Its very own three Rs, ahead of a two-day Y21 conference intended to set the scene for a new era of tourism in the wake of both Covid and the tourism body’s local difficulties, also reflect a discernible change in the national mood.
After all, this latest lockdown appears to have had a far greater impact on physical and mental health than the initial restrictions put in place last March – a long, cold winter added to this fatigue, monotony and daily dread.
As such, it is paramount that the public – and also politicians for that matter – do not get too ahead of themselves and continue to be guided by the science as they assess how outdoor gatherings affect Covid’s wider prevalance for now.
That is why it is right to gradually reopen outdoor attractions before wider numbers are encouraged – the recovery phase – and then a concerted push, when the time is right, to rebuild UK tourism when it is safe to do so.

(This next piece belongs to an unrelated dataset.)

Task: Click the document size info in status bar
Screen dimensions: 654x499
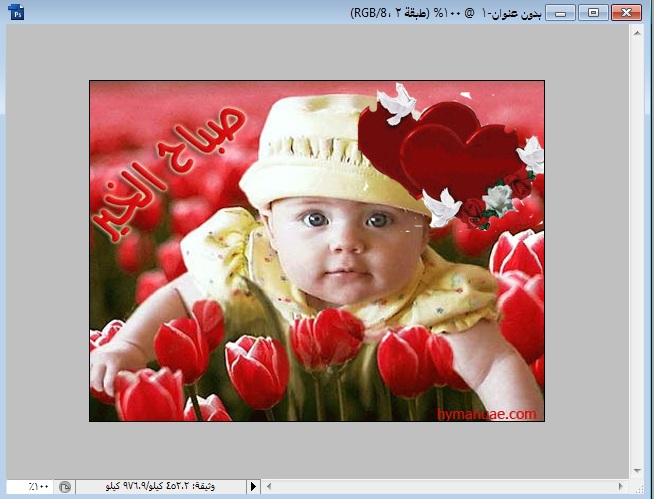Action: [160, 486]
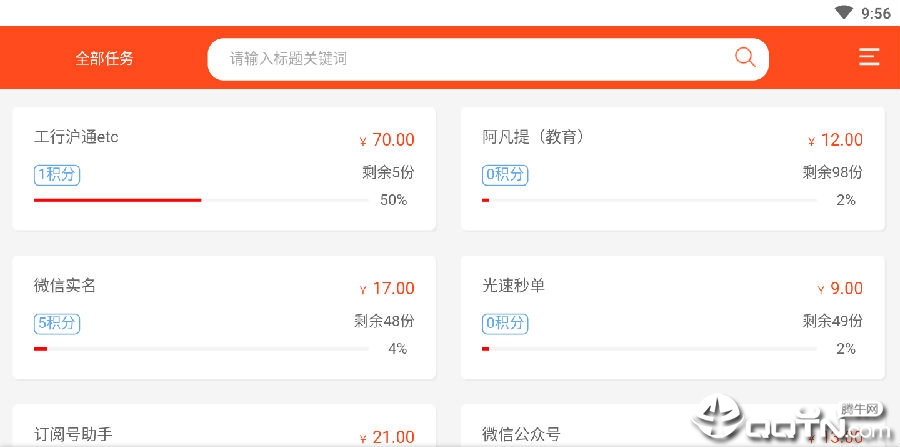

The one advantage that Britain enjoys, at this moment, is the unprecedented success of the vaccine programme, hence why the eyes of the world will be on this country in the days, and weeks, to come.
For, if the relaxation in rules do not lead to a spike a Covid cases that, in turn, puts the wider NHS at risk, science will have passed its ultimate ‘litmus test’ and there will be more than just hope on the horizon – a return to near-normality will be in sight after the most difficult year since the Second World War.
But it also requires three more Rs – resolve, resilience and restraint – on the public’s part before this week’s small steps do become, to paraphrase Neil Armstrong, the next giant leap for mankind.